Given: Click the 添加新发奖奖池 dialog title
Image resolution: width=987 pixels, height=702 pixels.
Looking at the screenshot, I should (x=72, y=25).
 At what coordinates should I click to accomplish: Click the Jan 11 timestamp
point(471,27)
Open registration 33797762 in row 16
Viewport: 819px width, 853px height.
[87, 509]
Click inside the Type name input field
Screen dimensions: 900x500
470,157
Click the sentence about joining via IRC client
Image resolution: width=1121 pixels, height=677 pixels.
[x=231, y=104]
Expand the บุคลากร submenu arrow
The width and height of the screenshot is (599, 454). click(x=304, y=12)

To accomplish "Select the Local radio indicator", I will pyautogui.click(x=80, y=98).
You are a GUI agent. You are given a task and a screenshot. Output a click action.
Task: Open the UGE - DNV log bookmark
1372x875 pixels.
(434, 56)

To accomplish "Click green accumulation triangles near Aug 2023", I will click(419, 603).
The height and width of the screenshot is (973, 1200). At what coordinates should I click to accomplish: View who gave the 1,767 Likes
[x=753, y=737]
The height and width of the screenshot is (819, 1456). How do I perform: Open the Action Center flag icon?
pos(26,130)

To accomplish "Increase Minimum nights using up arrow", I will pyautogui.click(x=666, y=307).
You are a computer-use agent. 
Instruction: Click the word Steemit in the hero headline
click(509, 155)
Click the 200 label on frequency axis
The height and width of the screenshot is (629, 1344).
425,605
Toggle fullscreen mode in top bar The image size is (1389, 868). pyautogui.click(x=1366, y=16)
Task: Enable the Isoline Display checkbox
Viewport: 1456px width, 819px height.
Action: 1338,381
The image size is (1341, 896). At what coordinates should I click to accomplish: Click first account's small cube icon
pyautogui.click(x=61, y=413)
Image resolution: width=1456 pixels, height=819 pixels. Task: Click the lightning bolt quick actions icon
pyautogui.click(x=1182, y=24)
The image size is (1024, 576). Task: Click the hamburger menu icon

→ **SET PROBLEM**
Please convert the lines above into a JSON list of strings, one string per line, omitting blank lines.

→ **FINISHED EXERCISE**
[
  "Given: Click the 添加新发奖奖池 dialog title",
  "Image resolution: width=987 pixels, height=702 pixels.",
  "Looking at the screenshot, I should (x=72, y=25).",
  " At what coordinates should I click to accomplish: Click the Jan 11 timestamp",
  "point(471,27)",
  "Open registration 33797762 in row 16",
  "Viewport: 819px width, 853px height.",
  "[87, 509]",
  "Click inside the Type name input field",
  "Screen dimensions: 900x500",
  "470,157",
  "Click the sentence about joining via IRC client",
  "Image resolution: width=1121 pixels, height=677 pixels.",
  "[x=231, y=104]",
  "Expand the บุคลากร submenu arrow",
  "The width and height of the screenshot is (599, 454). click(x=304, y=12)",
  "To accomplish \"Select the Local radio indicator\", I will pyautogui.click(x=80, y=98).",
  "You are a GUI agent. You are given a task and a screenshot. Output a click action.",
  "Task: Open the UGE - DNV log bookmark",
  "1372x875 pixels.",
  "(434, 56)",
  "To accomplish \"Click green accumulation triangles near Aug 2023\", I will click(419, 603).",
  "The height and width of the screenshot is (973, 1200). At what coordinates should I click to accomplish: View who gave the 1,767 Likes",
  "[x=753, y=737]",
  "The height and width of the screenshot is (819, 1456). How do I perform: Open the Action Center flag icon?",
  "pos(26,130)",
  "To accomplish \"Increase Minimum nights using up arrow\", I will pyautogui.click(x=666, y=307).",
  "You are a computer-use agent. ",
  "Instruction: Click the word Steemit in the hero headline",
  "click(509, 155)",
  "Click the 200 label on frequency axis",
  "The height and width of the screenshot is (629, 1344).",
  "425,605",
  "Toggle fullscreen mode in top bar The image size is (1389, 868). pyautogui.click(x=1366, y=16)",
  "Task: Enable the Isoline Display checkbox",
  "Viewport: 1456px width, 819px height.",
  "Action: 1338,381",
  "The image size is (1341, 896). At what coordinates should I click to accomplish: Click first account's small cube icon",
  "pyautogui.click(x=61, y=413)",
  "Image resolution: width=1456 pixels, height=819 pixels. Task: Click the lightning bolt quick actions icon",
  "pyautogui.click(x=1182, y=24)",
  "The image size is (1024, 576). Task: Click the hamburger menu icon"
]